The handful of Golden Globe nominations for the drama Selma should come as no surprise to anyone familiar with American history. The events that took place in that small Alabama city in the winter and spring of 1965 comprise one of the great struggles of the civil rights movement. Perhaps the surprise is that it took Hollywood so long to make this dramatic campaign into a movie. After all, director Ava DeVernay, writer Paul Webb and their talented cast are working with some of the richest, most compelling material in the history books.

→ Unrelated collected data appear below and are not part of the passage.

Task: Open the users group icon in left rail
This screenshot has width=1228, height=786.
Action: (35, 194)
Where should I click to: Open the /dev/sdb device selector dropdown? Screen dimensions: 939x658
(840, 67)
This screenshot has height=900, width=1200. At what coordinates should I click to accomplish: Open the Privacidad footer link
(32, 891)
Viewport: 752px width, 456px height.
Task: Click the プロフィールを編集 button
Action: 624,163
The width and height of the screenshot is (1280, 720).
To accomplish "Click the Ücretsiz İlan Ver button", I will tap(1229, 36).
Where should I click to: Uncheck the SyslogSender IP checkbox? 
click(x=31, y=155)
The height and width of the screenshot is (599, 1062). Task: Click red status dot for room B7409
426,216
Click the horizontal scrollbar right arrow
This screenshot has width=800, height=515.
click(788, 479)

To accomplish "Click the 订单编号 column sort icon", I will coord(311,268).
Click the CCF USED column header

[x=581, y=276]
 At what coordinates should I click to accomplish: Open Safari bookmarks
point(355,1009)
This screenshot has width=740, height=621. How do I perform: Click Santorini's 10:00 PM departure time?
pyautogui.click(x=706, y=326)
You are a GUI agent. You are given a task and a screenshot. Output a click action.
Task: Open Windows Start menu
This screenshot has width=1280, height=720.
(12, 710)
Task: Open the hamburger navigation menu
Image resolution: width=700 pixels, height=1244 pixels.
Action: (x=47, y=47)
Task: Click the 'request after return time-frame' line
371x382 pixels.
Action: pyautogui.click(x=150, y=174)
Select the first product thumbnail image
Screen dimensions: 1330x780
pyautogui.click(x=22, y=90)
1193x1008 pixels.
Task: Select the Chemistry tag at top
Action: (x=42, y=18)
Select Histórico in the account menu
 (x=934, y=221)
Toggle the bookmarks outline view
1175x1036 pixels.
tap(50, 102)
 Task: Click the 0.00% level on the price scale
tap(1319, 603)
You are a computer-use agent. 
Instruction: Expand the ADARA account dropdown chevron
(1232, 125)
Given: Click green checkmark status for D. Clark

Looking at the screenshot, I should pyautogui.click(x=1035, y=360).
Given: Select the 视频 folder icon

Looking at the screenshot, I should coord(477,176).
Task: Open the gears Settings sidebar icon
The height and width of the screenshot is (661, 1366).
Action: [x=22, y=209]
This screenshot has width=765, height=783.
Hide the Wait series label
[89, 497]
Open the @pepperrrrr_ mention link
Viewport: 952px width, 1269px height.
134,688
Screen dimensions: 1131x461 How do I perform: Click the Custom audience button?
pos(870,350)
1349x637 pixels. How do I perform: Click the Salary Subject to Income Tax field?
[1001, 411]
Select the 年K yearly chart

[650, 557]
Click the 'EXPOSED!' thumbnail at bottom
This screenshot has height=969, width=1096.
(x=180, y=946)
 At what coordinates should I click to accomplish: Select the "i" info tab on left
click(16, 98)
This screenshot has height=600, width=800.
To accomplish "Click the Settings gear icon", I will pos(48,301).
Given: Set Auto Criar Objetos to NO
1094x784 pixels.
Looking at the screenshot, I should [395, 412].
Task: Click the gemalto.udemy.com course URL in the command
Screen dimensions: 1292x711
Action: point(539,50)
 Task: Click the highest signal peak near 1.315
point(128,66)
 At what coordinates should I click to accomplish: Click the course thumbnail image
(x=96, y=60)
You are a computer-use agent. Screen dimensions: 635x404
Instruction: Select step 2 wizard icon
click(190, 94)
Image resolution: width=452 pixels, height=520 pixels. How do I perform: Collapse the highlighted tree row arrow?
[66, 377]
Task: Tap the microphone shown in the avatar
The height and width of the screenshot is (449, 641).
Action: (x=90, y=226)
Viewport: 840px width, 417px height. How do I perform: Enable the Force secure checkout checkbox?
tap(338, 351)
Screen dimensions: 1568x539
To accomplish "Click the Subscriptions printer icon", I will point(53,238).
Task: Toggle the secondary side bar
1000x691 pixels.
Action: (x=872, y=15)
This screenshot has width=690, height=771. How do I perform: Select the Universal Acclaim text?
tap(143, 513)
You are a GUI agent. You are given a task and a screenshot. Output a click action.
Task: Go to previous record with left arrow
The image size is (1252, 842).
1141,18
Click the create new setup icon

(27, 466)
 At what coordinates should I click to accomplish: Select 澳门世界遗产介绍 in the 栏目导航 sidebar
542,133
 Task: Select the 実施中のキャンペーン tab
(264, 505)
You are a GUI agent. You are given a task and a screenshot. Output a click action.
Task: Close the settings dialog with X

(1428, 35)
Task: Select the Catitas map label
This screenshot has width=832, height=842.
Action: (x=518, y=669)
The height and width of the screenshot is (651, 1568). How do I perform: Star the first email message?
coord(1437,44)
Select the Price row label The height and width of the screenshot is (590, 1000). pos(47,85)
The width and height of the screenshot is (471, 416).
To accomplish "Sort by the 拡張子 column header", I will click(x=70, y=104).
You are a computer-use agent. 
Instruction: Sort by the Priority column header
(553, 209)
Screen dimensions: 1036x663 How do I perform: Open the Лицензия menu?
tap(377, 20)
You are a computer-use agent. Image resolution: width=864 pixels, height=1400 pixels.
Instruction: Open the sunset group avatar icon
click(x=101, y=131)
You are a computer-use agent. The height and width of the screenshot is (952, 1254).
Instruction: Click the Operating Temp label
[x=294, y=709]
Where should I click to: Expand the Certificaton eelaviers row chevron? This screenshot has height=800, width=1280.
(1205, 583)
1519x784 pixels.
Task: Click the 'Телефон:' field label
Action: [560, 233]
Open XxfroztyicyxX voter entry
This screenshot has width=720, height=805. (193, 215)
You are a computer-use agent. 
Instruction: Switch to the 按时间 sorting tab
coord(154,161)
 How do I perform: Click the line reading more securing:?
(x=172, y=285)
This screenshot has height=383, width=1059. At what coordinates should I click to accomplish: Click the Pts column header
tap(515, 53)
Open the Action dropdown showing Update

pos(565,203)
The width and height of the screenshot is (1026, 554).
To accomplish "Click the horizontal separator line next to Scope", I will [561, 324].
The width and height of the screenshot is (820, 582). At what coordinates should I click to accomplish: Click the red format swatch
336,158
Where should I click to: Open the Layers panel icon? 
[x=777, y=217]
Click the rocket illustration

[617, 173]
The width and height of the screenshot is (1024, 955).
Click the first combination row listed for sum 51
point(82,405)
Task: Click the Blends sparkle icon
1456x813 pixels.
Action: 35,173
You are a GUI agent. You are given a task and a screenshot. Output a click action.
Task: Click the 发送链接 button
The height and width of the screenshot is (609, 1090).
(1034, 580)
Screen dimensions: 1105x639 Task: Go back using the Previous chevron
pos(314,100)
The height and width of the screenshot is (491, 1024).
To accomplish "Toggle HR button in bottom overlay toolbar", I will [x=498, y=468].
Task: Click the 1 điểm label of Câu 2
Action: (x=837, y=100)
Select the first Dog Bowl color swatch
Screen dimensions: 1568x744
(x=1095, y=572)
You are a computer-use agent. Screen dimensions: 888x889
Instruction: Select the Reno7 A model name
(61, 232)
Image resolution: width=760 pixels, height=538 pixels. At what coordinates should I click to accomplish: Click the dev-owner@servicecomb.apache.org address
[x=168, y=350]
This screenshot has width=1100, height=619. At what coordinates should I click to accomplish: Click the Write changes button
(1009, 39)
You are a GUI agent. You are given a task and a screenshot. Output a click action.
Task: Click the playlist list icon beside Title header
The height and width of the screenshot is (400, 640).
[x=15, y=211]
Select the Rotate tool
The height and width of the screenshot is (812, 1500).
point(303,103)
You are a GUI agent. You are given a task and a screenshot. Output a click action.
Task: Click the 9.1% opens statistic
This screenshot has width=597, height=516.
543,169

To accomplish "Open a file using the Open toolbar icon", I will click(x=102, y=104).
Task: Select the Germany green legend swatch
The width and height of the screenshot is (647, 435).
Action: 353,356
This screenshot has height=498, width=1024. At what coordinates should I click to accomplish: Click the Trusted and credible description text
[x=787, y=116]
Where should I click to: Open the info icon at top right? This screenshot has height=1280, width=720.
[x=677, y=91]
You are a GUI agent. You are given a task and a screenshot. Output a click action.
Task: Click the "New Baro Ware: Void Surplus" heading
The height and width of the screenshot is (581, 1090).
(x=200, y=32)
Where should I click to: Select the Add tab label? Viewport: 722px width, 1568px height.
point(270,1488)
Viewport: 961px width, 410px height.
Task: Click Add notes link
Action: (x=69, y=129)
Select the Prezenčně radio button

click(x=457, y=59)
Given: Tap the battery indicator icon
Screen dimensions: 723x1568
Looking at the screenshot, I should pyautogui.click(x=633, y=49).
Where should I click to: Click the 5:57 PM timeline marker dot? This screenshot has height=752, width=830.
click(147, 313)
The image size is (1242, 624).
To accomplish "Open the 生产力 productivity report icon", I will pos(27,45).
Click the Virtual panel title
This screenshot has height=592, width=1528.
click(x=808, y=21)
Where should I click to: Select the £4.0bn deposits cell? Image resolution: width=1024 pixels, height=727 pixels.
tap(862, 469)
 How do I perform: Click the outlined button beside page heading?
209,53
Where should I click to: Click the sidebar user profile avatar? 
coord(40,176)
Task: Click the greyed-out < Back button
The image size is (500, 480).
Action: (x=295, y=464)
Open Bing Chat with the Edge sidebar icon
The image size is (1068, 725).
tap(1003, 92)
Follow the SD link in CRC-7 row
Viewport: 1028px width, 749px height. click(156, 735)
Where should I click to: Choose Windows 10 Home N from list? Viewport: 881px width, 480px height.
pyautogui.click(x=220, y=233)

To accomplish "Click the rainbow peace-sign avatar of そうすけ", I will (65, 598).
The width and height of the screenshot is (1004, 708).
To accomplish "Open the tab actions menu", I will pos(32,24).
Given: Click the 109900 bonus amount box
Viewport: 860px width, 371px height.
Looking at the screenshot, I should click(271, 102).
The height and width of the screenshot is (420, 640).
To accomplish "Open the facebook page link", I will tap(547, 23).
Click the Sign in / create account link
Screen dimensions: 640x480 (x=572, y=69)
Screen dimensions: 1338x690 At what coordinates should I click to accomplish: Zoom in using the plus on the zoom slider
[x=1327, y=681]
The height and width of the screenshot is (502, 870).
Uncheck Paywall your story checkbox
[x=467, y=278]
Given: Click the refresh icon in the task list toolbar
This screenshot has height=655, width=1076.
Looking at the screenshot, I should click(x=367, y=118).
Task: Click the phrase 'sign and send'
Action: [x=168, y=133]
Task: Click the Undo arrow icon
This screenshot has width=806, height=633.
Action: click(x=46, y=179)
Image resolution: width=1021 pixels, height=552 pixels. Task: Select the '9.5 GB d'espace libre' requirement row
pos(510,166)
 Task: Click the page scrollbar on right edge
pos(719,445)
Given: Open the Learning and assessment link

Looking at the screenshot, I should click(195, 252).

It is a heroic story that should be familiar to every American. Long before Dr. Martin Luther King Jr., the Rev. Ralph Abernathy and the rest of the Southern Christian Leadership Conference began challenging the racist power structure in Selma, civil rights groups had been working to address the city's pervasive climate of fear and violence. Led by Sheriff James G. Clark and a particularly brutal posse of heavily armed irregulars, Selma had kept African Americans terrorized for years. The SCLC's peaceful voter registration campaign quickly faced the same obstacles experienced in other Southern cities -intimidation, violence, mass incarcerations and, ultimately, murder.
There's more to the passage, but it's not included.